Instructions for the task:
Rewrite the data from the line containing "has height=618, width=979." through the end of the data, inclusive, replacing "right panel" with "left panel" and keeping everything else unchanged.

Record extracts:
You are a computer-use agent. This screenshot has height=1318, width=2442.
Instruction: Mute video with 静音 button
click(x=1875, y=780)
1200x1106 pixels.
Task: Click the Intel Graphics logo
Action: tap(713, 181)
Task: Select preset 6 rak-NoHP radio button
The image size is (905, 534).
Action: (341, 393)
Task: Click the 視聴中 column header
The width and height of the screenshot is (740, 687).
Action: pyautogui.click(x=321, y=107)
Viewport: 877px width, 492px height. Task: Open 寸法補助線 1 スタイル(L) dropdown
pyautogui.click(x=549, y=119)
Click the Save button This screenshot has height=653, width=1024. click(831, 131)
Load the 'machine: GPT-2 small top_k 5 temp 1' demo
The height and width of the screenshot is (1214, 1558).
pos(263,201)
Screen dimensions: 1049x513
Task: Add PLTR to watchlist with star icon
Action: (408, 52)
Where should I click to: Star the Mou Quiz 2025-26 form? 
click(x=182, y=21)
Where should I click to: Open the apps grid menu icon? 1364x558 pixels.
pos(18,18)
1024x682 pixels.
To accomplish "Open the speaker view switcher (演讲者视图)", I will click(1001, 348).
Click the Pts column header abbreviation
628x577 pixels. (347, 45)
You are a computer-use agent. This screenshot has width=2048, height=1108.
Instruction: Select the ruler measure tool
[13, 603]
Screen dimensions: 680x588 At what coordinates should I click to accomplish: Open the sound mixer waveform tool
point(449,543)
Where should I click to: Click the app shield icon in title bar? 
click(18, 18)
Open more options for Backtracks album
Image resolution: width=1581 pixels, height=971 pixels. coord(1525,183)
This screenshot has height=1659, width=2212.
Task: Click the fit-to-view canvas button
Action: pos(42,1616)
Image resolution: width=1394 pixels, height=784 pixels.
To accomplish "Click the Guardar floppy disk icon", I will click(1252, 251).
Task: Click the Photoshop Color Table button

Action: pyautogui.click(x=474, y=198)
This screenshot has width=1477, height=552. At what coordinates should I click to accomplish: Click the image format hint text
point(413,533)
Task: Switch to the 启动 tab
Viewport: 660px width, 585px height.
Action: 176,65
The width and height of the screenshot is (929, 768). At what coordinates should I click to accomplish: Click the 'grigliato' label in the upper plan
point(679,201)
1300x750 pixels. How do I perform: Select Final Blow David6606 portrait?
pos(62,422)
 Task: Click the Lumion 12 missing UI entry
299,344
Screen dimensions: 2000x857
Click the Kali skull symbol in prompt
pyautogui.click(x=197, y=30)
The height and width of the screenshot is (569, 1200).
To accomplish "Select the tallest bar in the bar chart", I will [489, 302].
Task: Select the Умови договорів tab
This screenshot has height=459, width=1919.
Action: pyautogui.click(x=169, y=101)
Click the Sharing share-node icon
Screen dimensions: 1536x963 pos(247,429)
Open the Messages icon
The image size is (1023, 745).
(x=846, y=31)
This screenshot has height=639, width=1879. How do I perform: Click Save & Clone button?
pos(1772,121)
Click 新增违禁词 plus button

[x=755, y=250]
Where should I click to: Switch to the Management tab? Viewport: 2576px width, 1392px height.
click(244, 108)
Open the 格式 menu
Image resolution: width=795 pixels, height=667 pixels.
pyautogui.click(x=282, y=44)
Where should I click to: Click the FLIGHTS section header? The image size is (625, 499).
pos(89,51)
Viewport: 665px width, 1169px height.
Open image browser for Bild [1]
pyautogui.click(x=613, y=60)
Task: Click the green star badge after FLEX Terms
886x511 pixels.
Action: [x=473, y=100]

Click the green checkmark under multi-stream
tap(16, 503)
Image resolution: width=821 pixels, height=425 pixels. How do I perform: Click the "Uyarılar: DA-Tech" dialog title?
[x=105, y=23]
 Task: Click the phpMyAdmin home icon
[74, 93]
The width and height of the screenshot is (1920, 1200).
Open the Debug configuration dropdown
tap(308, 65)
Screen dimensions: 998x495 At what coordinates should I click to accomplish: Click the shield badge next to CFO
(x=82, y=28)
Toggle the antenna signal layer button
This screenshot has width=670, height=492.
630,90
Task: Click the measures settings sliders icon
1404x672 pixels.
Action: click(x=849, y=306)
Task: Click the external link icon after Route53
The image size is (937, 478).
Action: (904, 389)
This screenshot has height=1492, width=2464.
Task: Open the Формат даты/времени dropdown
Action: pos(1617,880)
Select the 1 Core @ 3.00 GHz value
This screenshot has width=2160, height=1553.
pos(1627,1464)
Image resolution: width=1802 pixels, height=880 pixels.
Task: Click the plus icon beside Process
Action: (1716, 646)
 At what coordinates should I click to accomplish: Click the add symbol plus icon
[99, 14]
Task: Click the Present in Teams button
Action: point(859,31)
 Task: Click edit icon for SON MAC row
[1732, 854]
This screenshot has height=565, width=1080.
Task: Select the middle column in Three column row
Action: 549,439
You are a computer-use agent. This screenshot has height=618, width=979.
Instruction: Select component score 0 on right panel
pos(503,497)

Result for this exercise:
You are a computer-use agent. This screenshot has height=618, width=979.
Instruction: Select component score 0 on left panel
pos(503,497)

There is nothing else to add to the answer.